In muscle tissue, collagen serves as a major component of endomysium. One to 2% of the muscles are formed of collagen and around 6% of the total weight of muscle is formed of collagen.
In the mid-1930s, collagen was first discovered to have a molecular structure. Nobel laureates Crick, Pauling, Rich and Yonath and others including Brodsky, Berman and Ramachandran have been researching the structure of collagen and their possible functions.
After several speculations of individual peptide chain, the final model that has been developed is the 'Madras' model, which provided an essentially correct model of the molecule's quaternary structure - although this model still required some refinement. It is a triple-helical structure.
Collagen is further packed into fibrillar collagen types with hexagional or quasi-hexagonal shapes. The packing may be 'sheet-like' or microfibrillar. The microfibrillar structure of collagen fibrils in tendons, ligaments and corneas has been directly imaged by electron microscopy. The collagen molecule, also known as the 'tropocollagen", is part of larger collagen aggregates such as fibrils. The whole molecule is approximately 300nm long and 1.5nm in diameter.

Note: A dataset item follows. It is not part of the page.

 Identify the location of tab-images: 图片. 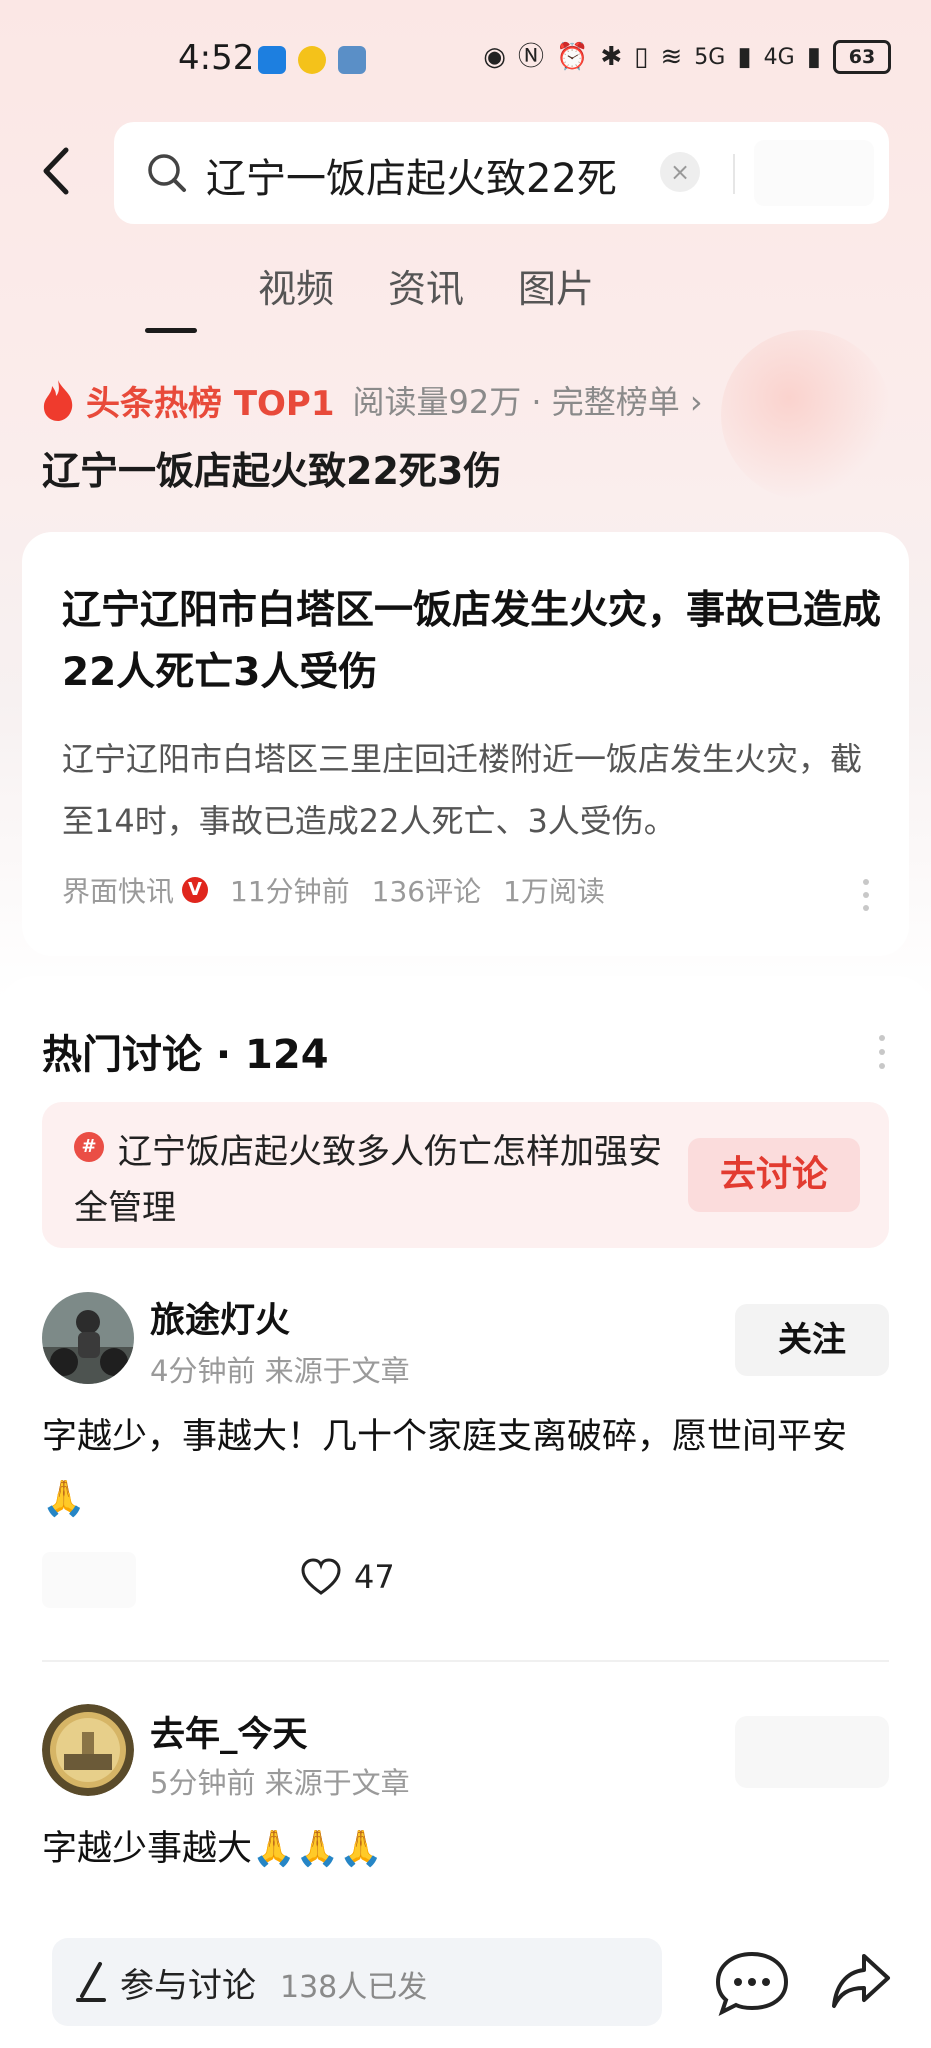
(556, 286).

Individually, there are three polypeptide strands. These are called alpha chains and each of them has conformation of a left-handed helix. An alpha helix is a different structure with a right-handed conformation. Furthermore, the three left-handed helices are twisted together into a right-handed coil, forming a triple helix or 'super helix'. The final cooperative quaternary structure stabilised by numerous hydrogen bonds.
In type I collagen, and possibly all fibrillar collagens if not all collagens, each of the triple helices forms a right-handed super-super-coil that is referred to as the collagen microfibril. Thereafter, each of the microfibril is interdigitated or intercalated with its neighbouring microfibrils. This strengthens the structure of the individual molecules.

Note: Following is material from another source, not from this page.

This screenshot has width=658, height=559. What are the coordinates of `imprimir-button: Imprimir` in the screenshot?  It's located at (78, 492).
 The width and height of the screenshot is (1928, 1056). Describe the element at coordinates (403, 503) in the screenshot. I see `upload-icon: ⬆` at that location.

Arrangement of amino acids
Collagen contains specific amino acids - glycine, proline, hydroxyproline and arginine. These amino acids have a regular arrangement in each of the three chains of these collagen subunits. The sequence often follows the pattern gly-pro-x or gly-x-hyp, where X may be any of various other amino acid residues. Proline or hydroxyproline constitute about one sixth of the total sequence.
Glycine accounts for a third of the sequence, meaning that approximately half of the collagen sequence is not glycine, proline or hydroxyproline. In addition, the regular repetition and high glycine content is found in only a few other fibrous proteins, such as silk fibroin.
Collagens do not contain chemically reactive side groups unlike in enzymes and transport proteins, and collagen determines cell phenotype, cell adhesion, tissue regulation and infrastructure and its non-proline rich regions have cell or matrix association/regulation roles.
The tensile strength of collagen depends on the formation of covalent intermolecular cross-links between the individual protein subunits. The fibril-containing collagens in higher vertebrates (types I, II, III, V and XI) are cross-linked through a mechanism based on the reactions of aldehydes generated enzymically from lysine (or hydroxylysine) side-chains by lysyl oxidase.
Certain other collagen types (collagen type IX of cartilage, for example) are also cross-linked by the lysyl oxidase mechanism.